Elation
Cameron was greeted Tuesday with a real red carpet. The International Herald Tribune's Harvey Morris writes that earlier this week, "British officials were ecstatic that Mr. Cameron hitched an unprecedented ride aboard Air Force One (even France’s president, Nicolas Sarkozy, did not receive that honor, they boasted.)." The press agreed: "Obama pushed protocol to the limits to give the prime minister the biggest welcome accorded any world leader this year," the Guardian said. "The warmth of the presidential welcome was striking," the Financial Times reported.
Then Obama treated Cameron to a bit of American culture -- March
Madness. The duo ate hot dogs in the swing state of Ohio. Cameron even ate his with ketchup.
Then there was a joint press conference in the Rose Garden Wednesday, followed by a state dinner. The two men gave highly complementary speeches. "Barack Obama pays gushing tribute to special relationship," the Guardian declared.
Self-doubt
But it was here, with the state dinner, that the British began to suffer feelings of inadequacy. The entertainment was the British band Mumford & Sons. This marked a moment of "national embarrassment," The Telegraph's Ian Martin writes. "Where once we sent the Americans the Beatles, the Stones, the Who and David Bowie, now we can only extend to Mumford & Sons. The noodling, whiny, public-schoolboy folkists were the entertainment during the state dinner... Imagine the bemusement of senior members of the White House team forced to watch Mumford & Sons play."

_Excerpted data_
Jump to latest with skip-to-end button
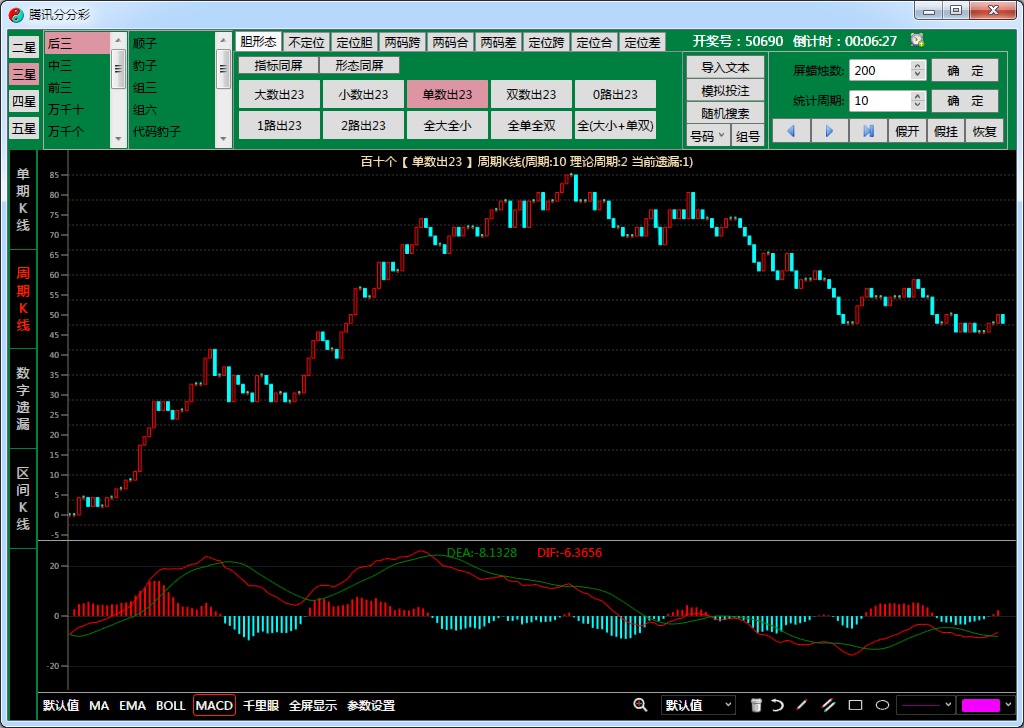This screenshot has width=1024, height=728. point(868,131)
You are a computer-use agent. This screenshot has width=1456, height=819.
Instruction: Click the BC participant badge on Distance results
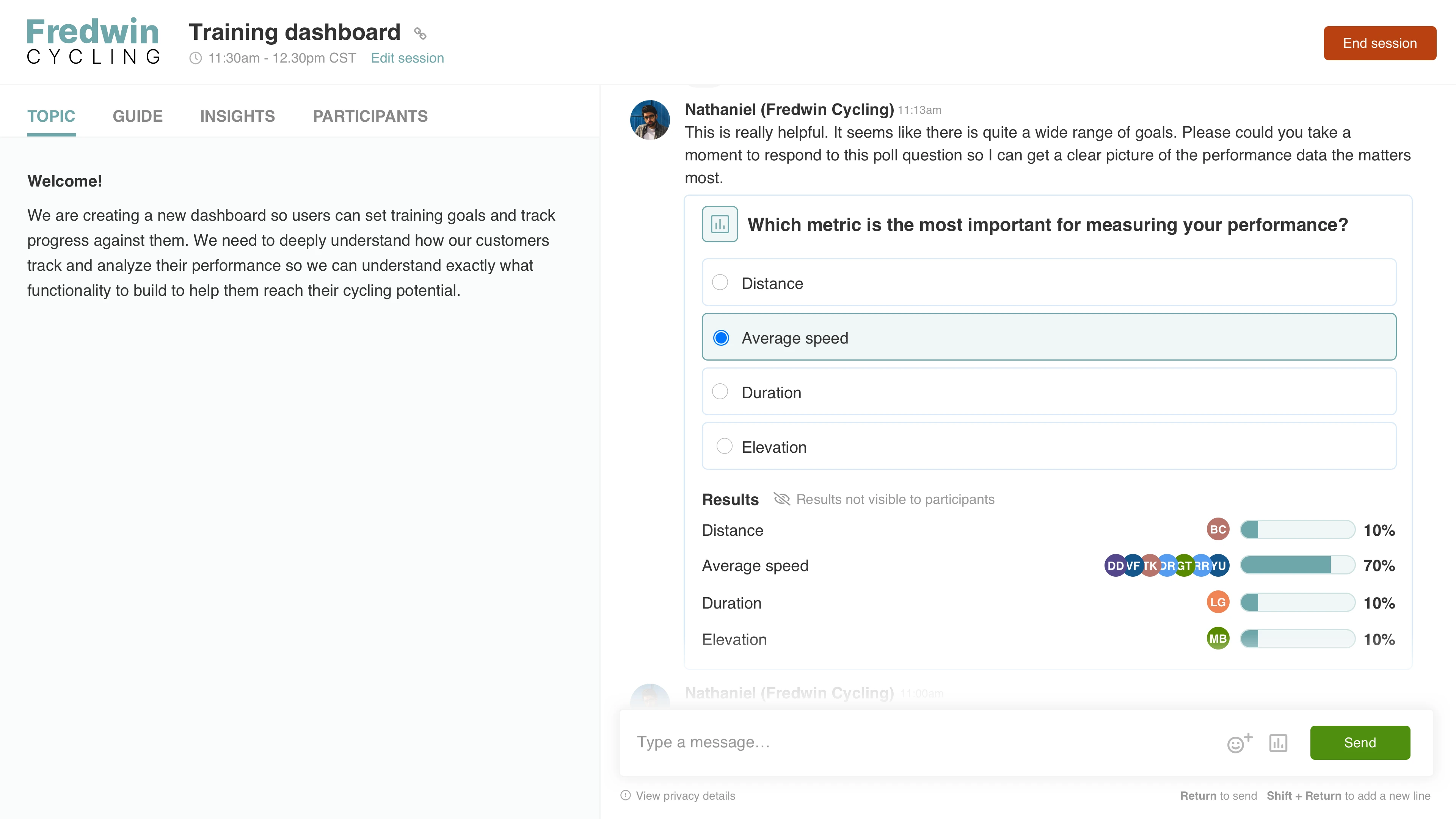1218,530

==

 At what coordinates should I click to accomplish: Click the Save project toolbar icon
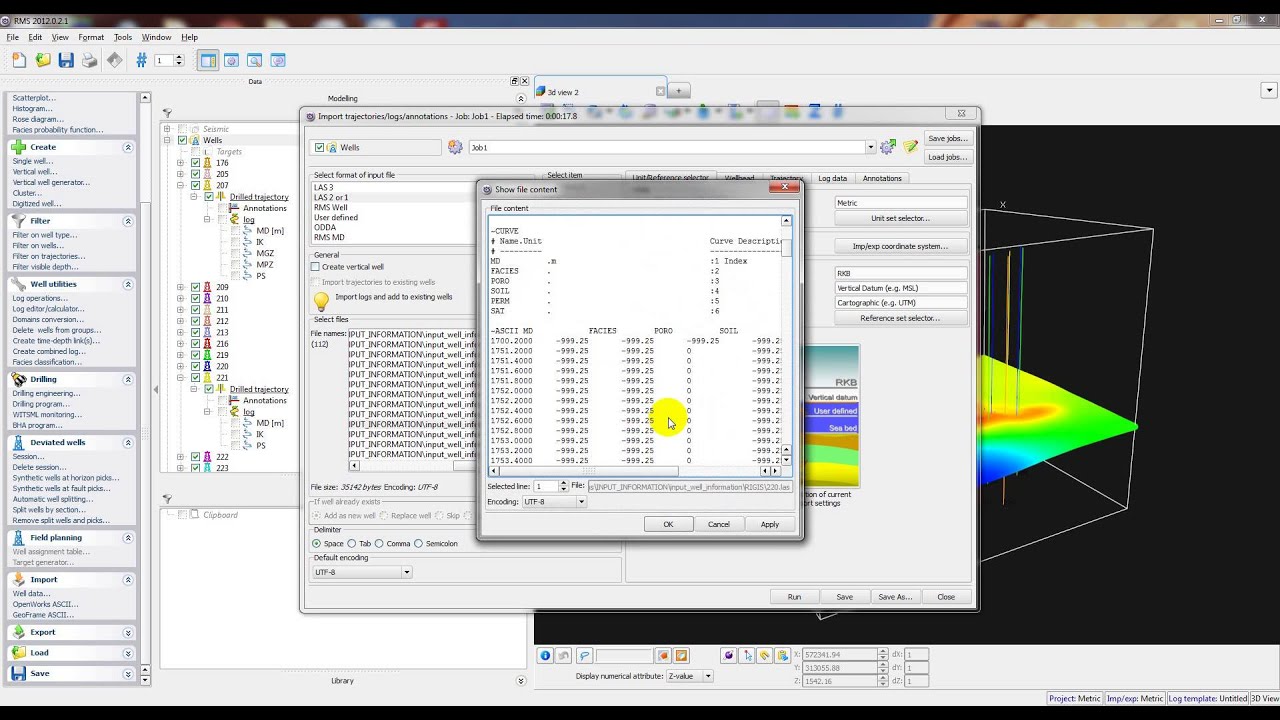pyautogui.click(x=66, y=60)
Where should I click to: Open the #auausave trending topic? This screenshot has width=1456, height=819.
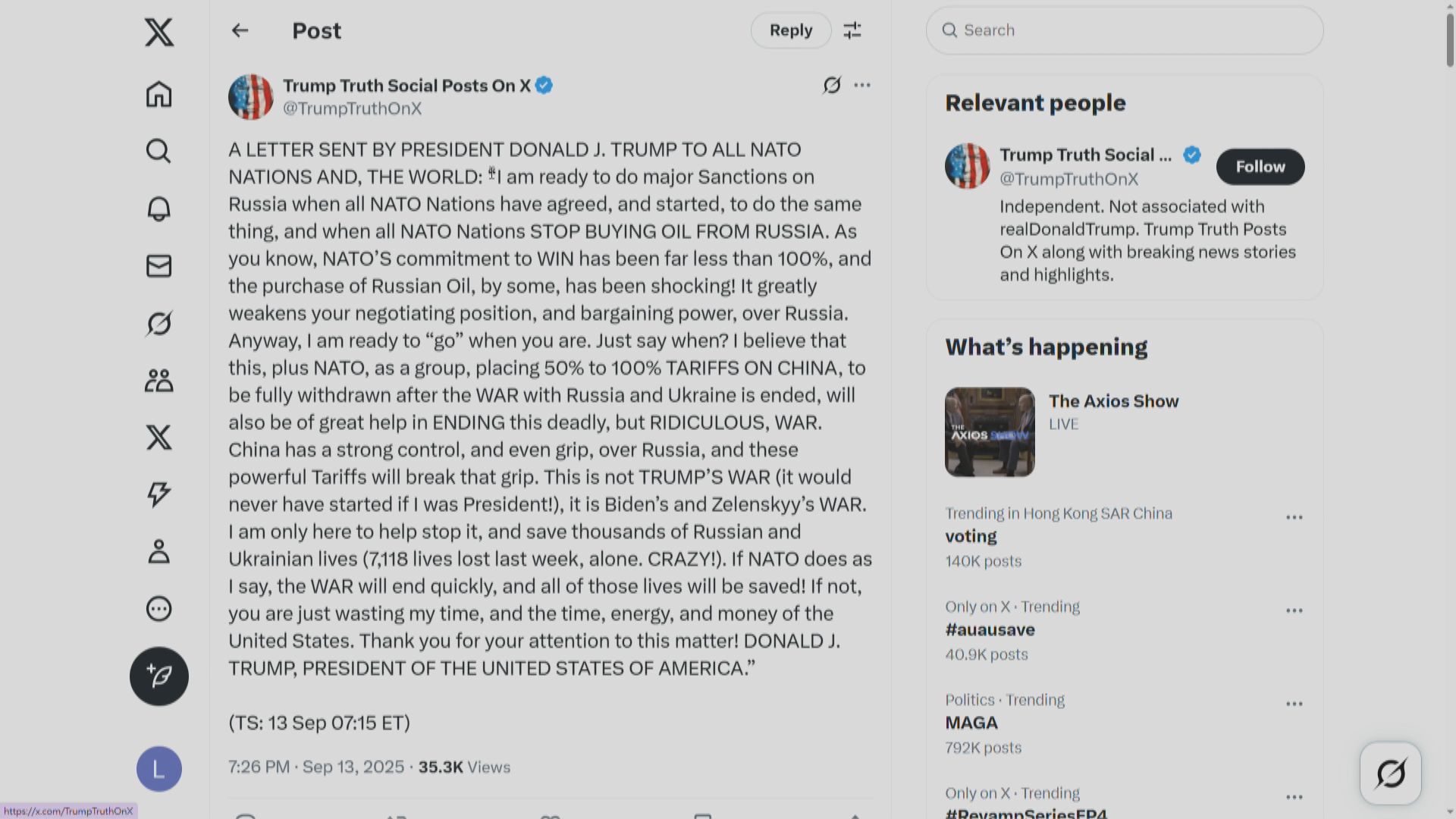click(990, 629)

_Exercise prompt_
Resume the article on Cameron's visit with Obama, starting right after its last sentence. The rows have no role here.

_Task response_
For the Telegraph's Tim Stanley, the cringe moment was Cameron's speech. "In a speech that can only be described as creepy, David Cameron appeared to endorse Barack Obama’s re-election on Wednesday night. Standing in front of a grand piano covered in candles (some of us were half expecting the Prime Minister to break into a chorus of 'Stay' by Shakespeare’s Sister), he compared the President to Theodore Roosevelt…" Why, Stanley asks, "is Cameron alienating himself from the American Right? This trip he has failed to meet with any of the Republican leaders and studiously avoided mentioning conservative heroes in his speech."
Feeling used
On Thursday, the duo split, and Cameron visited the September 11 memorial in New York City. Unsettling self-reflection ensued. The Herald Tribune's Morris writes the visit was "a happy stroke of timing," so Cameron "got to serve as a stage prop in the president’s re-election campaign." Others worried Cameron lent credibility to things the U.K. doesn't particularly agree with. "The political elite was in ecstasy this week because of the 'lavish' hospitality laid on for David Cameron by US President Barack Obama," the Liverpool Daily Post writes. "OK, so the plane ride was in Air Force One, which is better than Mr Cameron is used to… All the same, one has to wonder whether Britain’s blood-soaked decade of blind loyalty to the USA’s demented foreign policy is really worth a fancy plane ride for our Prime Minister. Even if they do let him keep the slippers and eye mask."